Elon Musk has become well known for his involvement in researching and developing innovative, game-changing technology. At the end of August, Musk shared new developments on one of his latest ventures: neural implants. Musk’s latest livestreamed progress update on his Neuralink technology was met with both awe and skepticism for the device’s functionality and applications.
Using 1024 electrode threads that are implanted in the brain by a robot, the 23-by-8-millimeter device is designed to sit flush with your skull. It is inductively charged and can be inserted by the robot in less than an hour. Surgical implantation would be out-patient and would not require general anesthesia, so patients could leave the hospital soon after surgery, and presumably remain fully conscious while the robot removes a coin-sized portion of their skull.
Ultimately, Musk’s “FitBit for the brain,” as he has called it, is designed to help people with neurological conditions operate various technologies with their thoughts. Aside from enabling people to communicate better via phone or computer, Musk has also claimed that the Link will pave the way for reversing hearing loss, blindness, paralysis, brain damage and depression.

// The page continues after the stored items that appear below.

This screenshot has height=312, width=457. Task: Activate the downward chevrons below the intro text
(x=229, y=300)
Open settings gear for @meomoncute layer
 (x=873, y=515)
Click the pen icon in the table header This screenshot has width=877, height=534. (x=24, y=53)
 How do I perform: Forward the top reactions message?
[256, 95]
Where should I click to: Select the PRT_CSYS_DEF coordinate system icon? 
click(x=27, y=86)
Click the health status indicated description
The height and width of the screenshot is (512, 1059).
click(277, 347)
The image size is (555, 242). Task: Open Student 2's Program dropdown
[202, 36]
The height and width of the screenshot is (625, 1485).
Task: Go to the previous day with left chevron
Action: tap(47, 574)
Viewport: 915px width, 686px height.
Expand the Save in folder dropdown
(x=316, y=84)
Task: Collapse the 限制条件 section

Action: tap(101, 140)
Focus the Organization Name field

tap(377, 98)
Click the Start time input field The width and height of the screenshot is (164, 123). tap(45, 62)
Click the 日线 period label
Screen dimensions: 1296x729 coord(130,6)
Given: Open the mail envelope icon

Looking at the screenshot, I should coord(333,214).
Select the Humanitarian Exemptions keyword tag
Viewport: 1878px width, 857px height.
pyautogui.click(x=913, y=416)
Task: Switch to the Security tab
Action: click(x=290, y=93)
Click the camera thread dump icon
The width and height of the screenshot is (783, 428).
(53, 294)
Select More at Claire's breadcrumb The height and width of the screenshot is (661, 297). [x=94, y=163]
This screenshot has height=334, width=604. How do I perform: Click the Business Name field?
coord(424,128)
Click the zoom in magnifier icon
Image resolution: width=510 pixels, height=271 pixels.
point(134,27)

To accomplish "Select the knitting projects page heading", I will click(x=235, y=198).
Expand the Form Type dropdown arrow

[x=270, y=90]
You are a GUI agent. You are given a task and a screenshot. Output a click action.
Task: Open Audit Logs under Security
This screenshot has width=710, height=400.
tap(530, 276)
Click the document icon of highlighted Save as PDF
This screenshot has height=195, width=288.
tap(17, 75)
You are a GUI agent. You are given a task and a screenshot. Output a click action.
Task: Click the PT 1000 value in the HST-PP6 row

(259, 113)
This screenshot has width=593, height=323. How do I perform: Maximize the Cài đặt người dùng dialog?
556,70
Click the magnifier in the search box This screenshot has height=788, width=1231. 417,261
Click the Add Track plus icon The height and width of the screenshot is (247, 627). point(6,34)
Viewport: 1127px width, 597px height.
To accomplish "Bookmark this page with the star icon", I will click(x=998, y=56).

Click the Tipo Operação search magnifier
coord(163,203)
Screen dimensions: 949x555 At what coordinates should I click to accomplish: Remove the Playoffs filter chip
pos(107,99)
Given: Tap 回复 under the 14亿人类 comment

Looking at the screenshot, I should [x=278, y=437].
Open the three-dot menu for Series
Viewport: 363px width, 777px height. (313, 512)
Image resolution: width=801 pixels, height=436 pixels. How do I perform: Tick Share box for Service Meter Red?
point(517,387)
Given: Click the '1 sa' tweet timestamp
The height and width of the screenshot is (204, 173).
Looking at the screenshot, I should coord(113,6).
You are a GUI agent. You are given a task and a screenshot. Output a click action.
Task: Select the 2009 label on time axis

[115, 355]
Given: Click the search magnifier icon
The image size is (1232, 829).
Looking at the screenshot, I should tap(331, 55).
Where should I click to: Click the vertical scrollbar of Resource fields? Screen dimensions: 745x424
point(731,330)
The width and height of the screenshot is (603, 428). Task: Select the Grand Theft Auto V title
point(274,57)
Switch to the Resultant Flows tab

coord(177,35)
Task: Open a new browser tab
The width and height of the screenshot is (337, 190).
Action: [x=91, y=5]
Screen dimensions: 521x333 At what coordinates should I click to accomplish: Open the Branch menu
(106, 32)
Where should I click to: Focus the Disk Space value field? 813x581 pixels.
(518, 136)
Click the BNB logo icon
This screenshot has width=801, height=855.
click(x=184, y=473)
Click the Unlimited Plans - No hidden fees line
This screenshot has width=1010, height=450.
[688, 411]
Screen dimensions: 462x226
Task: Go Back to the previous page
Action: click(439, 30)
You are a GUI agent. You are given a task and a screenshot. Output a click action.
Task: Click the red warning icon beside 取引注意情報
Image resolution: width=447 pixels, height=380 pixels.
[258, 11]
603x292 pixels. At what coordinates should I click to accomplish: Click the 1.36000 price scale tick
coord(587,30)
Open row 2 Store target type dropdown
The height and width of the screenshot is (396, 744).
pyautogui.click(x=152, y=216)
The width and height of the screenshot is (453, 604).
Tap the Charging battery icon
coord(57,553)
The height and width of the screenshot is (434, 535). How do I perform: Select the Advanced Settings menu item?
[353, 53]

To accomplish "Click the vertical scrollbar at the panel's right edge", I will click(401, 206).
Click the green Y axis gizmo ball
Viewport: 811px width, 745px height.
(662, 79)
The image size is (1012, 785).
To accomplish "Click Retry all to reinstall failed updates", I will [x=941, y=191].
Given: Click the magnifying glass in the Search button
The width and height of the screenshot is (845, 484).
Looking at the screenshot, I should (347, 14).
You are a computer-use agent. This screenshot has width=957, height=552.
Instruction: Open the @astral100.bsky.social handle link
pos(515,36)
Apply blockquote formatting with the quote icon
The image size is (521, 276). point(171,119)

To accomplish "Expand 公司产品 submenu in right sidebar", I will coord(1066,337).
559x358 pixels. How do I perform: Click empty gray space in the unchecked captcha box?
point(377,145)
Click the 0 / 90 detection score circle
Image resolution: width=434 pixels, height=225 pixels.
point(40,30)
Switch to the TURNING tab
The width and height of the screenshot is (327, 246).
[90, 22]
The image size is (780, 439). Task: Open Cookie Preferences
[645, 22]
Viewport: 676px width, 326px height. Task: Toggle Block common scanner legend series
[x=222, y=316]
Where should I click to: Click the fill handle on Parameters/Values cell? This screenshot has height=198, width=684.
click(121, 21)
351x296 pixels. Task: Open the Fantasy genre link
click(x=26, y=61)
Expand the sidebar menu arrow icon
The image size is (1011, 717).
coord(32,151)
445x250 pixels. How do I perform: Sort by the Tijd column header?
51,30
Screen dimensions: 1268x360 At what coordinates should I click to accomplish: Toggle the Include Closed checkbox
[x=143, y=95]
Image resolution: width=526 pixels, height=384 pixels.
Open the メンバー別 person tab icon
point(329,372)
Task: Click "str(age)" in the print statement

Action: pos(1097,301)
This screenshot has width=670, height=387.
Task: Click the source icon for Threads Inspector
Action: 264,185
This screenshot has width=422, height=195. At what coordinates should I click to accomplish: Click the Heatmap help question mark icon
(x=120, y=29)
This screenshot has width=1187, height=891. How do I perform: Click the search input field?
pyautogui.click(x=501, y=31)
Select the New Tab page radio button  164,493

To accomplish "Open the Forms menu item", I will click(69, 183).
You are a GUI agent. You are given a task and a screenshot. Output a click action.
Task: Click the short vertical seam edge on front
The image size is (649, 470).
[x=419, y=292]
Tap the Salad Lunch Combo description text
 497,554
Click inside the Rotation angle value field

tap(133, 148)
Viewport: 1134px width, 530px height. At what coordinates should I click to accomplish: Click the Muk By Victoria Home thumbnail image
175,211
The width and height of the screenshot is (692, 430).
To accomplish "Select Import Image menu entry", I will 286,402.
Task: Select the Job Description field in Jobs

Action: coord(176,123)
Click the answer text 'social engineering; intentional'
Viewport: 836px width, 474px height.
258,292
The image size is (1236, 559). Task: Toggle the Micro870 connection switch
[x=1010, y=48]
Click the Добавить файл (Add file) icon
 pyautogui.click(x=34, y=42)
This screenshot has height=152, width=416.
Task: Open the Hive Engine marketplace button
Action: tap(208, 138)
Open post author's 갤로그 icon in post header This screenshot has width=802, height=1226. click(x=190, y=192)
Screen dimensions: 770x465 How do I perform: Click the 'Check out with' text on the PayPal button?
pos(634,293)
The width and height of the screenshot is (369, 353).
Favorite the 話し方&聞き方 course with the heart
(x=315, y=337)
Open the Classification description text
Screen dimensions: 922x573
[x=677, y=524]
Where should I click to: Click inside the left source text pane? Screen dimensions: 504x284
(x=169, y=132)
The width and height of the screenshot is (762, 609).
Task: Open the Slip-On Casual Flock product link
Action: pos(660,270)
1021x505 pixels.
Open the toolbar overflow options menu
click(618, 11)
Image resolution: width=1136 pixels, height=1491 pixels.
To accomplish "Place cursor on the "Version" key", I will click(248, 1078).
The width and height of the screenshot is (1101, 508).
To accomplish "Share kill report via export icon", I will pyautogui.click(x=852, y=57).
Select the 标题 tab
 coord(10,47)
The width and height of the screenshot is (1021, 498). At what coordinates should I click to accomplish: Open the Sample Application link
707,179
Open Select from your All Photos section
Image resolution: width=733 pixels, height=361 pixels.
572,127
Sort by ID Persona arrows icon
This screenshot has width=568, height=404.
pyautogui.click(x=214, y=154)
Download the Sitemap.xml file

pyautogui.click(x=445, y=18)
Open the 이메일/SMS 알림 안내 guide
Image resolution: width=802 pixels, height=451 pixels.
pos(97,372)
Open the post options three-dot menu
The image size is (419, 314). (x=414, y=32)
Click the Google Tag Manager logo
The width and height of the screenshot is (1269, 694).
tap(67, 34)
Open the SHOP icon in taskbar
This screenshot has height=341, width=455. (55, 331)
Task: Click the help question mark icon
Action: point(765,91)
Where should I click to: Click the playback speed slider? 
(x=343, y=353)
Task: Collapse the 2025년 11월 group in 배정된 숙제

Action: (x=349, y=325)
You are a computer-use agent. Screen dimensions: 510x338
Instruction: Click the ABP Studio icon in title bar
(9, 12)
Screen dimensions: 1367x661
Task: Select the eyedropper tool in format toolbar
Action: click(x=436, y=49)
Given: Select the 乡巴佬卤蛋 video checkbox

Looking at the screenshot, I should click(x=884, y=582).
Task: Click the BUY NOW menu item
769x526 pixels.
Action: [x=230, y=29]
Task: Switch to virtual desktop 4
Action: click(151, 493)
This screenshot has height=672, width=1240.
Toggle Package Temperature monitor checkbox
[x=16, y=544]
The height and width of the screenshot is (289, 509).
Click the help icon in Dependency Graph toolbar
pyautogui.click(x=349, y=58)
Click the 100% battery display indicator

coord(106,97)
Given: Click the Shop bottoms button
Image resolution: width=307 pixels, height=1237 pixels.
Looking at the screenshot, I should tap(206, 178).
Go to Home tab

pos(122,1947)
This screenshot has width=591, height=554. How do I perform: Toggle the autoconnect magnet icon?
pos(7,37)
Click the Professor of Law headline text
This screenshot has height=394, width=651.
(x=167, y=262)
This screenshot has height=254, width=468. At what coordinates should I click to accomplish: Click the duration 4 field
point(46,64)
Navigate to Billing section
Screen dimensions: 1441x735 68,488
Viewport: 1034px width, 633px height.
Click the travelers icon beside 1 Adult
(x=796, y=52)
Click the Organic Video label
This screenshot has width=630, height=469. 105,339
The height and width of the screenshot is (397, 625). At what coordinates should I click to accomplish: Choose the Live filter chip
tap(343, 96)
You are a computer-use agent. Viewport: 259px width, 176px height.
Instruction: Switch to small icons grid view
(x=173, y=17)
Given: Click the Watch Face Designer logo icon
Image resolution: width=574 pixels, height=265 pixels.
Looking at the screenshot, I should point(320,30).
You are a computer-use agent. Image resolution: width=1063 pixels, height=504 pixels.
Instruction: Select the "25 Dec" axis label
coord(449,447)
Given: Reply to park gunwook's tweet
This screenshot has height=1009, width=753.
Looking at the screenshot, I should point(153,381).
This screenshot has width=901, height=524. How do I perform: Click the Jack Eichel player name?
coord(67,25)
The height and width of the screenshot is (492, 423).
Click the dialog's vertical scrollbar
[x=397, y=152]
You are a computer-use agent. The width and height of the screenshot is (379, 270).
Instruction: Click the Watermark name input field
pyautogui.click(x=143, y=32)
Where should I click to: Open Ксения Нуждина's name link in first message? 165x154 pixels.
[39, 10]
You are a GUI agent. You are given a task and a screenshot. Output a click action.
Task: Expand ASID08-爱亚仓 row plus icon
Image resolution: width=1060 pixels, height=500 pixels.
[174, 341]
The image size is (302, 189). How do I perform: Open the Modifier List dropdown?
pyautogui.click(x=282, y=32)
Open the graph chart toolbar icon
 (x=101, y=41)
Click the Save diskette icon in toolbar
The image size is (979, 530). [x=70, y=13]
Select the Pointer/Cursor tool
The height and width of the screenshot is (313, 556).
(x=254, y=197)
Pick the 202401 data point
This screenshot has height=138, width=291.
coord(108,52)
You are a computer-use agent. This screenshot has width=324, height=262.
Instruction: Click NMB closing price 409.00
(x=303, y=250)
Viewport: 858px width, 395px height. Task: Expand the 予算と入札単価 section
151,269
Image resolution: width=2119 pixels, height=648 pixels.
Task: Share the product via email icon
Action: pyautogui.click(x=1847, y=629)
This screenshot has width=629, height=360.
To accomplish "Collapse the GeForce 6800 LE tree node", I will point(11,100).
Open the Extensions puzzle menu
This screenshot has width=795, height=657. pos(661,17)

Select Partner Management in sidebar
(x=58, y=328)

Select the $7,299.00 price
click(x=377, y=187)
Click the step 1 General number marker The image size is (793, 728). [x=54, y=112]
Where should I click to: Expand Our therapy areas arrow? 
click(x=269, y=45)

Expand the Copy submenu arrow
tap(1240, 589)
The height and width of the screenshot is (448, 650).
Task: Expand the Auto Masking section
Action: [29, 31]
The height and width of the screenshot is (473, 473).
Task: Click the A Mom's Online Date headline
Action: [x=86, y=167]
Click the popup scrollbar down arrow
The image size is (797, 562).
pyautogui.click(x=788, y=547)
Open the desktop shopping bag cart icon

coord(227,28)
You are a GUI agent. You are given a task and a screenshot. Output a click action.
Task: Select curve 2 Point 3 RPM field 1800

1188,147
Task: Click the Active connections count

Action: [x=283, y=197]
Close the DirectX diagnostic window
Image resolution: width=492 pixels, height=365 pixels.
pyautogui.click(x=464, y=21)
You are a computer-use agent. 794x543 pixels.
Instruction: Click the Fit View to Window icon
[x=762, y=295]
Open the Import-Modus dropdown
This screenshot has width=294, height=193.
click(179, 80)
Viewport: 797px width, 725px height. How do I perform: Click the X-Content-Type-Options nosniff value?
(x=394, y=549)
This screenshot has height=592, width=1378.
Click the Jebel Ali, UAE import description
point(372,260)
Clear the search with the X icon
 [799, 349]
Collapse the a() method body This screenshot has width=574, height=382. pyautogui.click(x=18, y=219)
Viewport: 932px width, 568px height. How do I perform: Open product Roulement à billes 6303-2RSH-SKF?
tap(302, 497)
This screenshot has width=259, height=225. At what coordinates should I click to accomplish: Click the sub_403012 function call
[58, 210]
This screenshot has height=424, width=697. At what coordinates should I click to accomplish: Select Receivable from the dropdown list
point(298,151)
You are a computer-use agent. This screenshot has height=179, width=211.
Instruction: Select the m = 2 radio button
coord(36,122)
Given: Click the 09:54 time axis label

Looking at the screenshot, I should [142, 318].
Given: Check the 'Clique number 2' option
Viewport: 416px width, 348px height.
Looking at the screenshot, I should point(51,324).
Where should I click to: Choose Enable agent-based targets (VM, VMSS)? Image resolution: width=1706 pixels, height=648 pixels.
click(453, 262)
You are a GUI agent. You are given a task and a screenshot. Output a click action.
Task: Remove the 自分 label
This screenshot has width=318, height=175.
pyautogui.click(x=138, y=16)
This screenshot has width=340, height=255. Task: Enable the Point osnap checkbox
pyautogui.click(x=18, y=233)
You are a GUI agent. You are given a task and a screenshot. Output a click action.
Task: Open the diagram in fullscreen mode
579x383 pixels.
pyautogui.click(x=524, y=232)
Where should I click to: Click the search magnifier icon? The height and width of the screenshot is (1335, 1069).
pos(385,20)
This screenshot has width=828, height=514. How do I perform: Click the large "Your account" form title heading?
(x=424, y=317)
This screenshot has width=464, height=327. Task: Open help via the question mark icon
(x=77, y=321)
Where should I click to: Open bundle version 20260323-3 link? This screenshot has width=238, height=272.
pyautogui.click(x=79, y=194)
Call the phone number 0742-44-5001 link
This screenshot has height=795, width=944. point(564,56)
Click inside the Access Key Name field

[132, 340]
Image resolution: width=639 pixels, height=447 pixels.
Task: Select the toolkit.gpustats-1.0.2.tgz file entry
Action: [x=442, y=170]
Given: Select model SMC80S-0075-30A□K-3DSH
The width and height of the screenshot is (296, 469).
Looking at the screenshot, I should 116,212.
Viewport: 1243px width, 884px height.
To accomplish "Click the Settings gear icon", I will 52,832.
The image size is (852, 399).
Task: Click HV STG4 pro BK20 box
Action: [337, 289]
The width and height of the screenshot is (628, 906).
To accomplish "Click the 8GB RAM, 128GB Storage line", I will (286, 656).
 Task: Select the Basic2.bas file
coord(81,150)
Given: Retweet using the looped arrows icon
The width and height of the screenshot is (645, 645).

According to Musk, the primary focus of the livestreamed event was aimed at recruiting talent to work on the Neuralink device, which he also refers to as the Link. To demonstrate the development progress, Musk brought 3 pigs with him on the stage – one with a Link implanted, one that previously had a Link that had since been removed, and one with no Link.
The pig with the Link was also shown walking on a treadmill in a pre-recorded video, in a presentation to show how well the Link can predict joint movement and location based on readings from the animal’s neurons. While the predictions based on the brain activity did fall very closely in line with the actual joint placement, critics pointed out that neuroscience technology should operate with more precision and accuracy than just being “close.” However, the Link is still in its beta stage, with far more development lined up.
Other critics have argued that the technology is not bringing anything new to the table and were more impressed with the robotic implantation than with the device’s functionality itself. While it is possible that the technology’s advancements were overstated, brain implants and their applications will nevertheless remain at the forefront of neurotechnology research.